Integrating ecology into biotechnology Katherine D McMahon1, Hector Garcia Martin2 and Philip Hugenholtz2 New high-throughput culture-independent molecular tools are allowing the scientific community to characterize and understand the microbial communities underpinning environmental biotechnology processes in unprecedented ways. By creatively leveraging these new data sources, microbial ecology has the potential to transition from a purely descriptive to a predictive framework, in which ecological principles are integrated and exploited to engineer systems that are biologically optimized for the desired goal. But to achieve this goal, ecology, engineering and microbiology curricula need to be changed from the very root to better promote interdisciplinarity. Addresses 1 Department of Civil and Environmental Engineering, University of Wisconsin-Madison, 1415 Engineering Drive, Madison, WI, USA 2 Microbial Ecology Program, DOE Joint Genome Institute, 2800 Mitchell Drive, Walnut Creek, CA, USA Corresponding author: McMahon, Katherine D (
[email protected])
Current Opinion in Biotechnology 2007, 18:287–292 This review comes from a themed issue on Environmental biotechnology Edited by Eliora Z Ron and Phillip Hugenholtz Available online 16th May 2007 0958-1669/$ – see front matter # 2007 Elsevier Ltd. All rights reserved. DOI 10.1016/j.copbio.2007.04.007
Introduction Ecology is the study of the distribution and abundance of organisms and their biotic and abiotic interactions in an environmental setting. Biotechnological processes often rely on microbial organisms contained within an engineered environment designed to allow some level of operator control. All too often, however, such processes overlook or ignore the microbial communities that underpin the process. This has not necessarily been due to a lack of interest in the underlying communities, but primarily because of a lack of tools with which to dissect and monitor microbial organisms in a cost-effective and timely fashion. To date, efforts to describe microbial communities of biotechnological relevance have been largely descriptive. However, a plethora of new high-throughput cultureindependent molecular tools [1] hold the promise of turning microbial ecology into a quantitative predictive science. Once the discipline becomes predictive, it can then be used to improve biotechnological processes in a directed manner, in much the same way that advances in www.sciencedirect.com
aerodynamics, combustion and electronics translated into more efficient and cheaper automobiles. But first, environmental biotechnologists must survive the indigestion produced by a data overload from the new tools, and learn how to best use these data to create a quantitative predictive framework.
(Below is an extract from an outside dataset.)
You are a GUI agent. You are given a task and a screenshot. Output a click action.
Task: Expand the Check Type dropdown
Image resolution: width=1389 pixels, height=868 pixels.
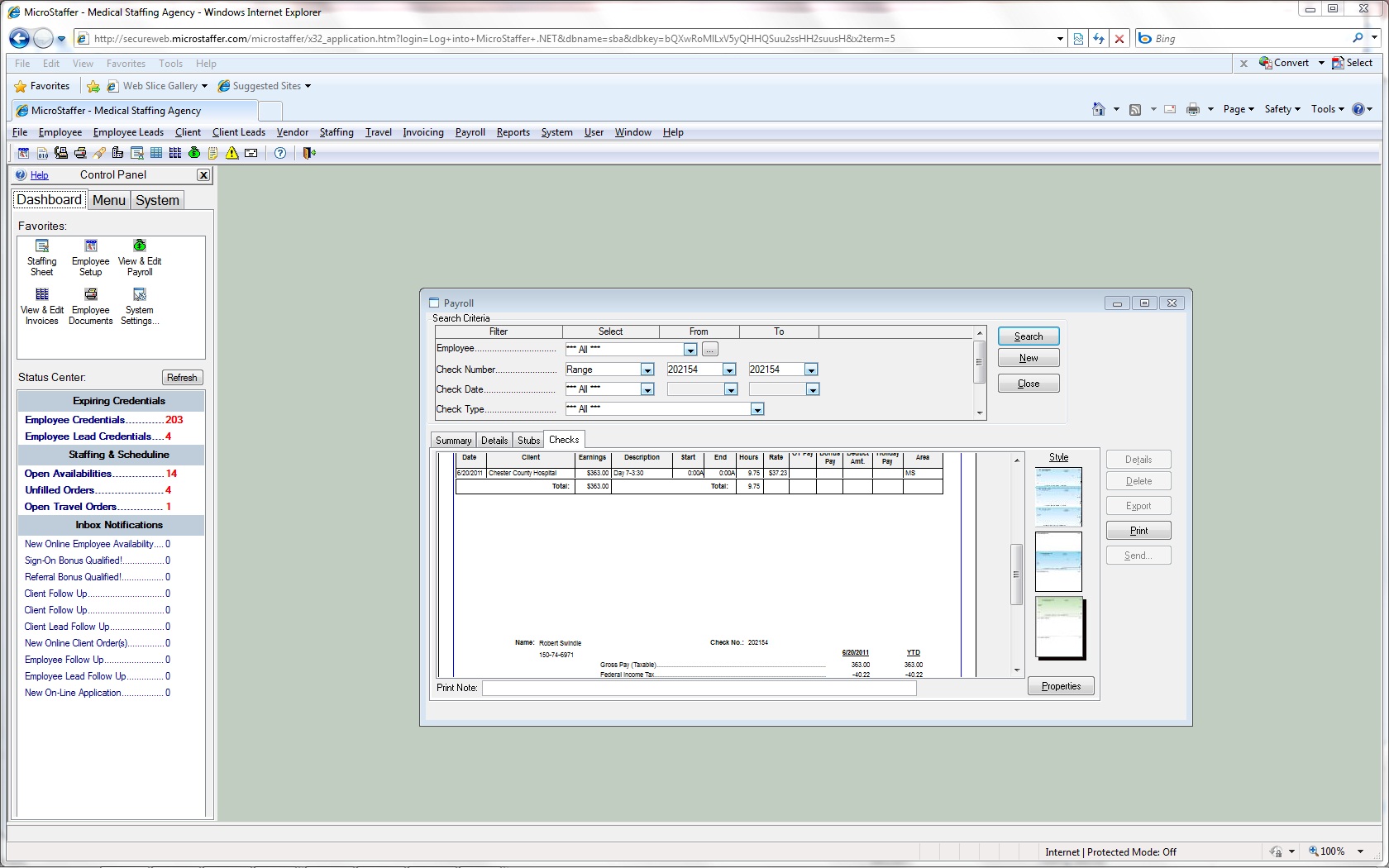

In this review, we will mainly use wastewater treatment processes to illustrate the use of ecological principles in understanding biotechnological processes.
From tools to principles Many authors before us have remarked on the revolutionary impact that molecular tools have had on the disciplines of microbial ecology and environmental biotechnology over the past two decades [2,3,4,5]. As we continue to move beyond the cataloging of 16S rRNA genes and begin to catalog whole (meta)genomes, (meta)transcriptomes, (meta)proteomes, and ultimately (meta)metabolomes [1,6,7], the need to work within a framework designed to integrate data at a previously unimaginable scale is becoming ever greater. We will need to turn to the disciplines of ecology and ecosystem science for guidance. Here we emphasize the need to go beyond descriptive science and apply theoretical ecology to understand, model, and manage environmental biotechnology systems. The basic principles of ecology developed during a century of study focused on how macroscale organisms interact with their environment and fellow community members should be mined by environmental biotechnologists for useful conceptual frameworks. Environmental biotechnology systems tend to be engineered to select for a few high-performing functional groups that may or may not be represented by a single coherent phylogenetic group. Examples include nitrifiers in activated sludge [8], reductive dechlorinators in contaminated groundwater [9] or methanogens in anaerobic digesters [10]. Engineers and microbial ecologists alike have been preoccupied by the search for ‘super bugs’ capable of carrying out these kinds of crucial processes quickly, reliably, and predictably. At first glance this approach seems quite reasonable: enrich for the best organism available to get the job done for the least cost. However, when addressed within an ecological framework, the objective of designing and operating stable and resilient high-performing systems could be met in strikingly different ways.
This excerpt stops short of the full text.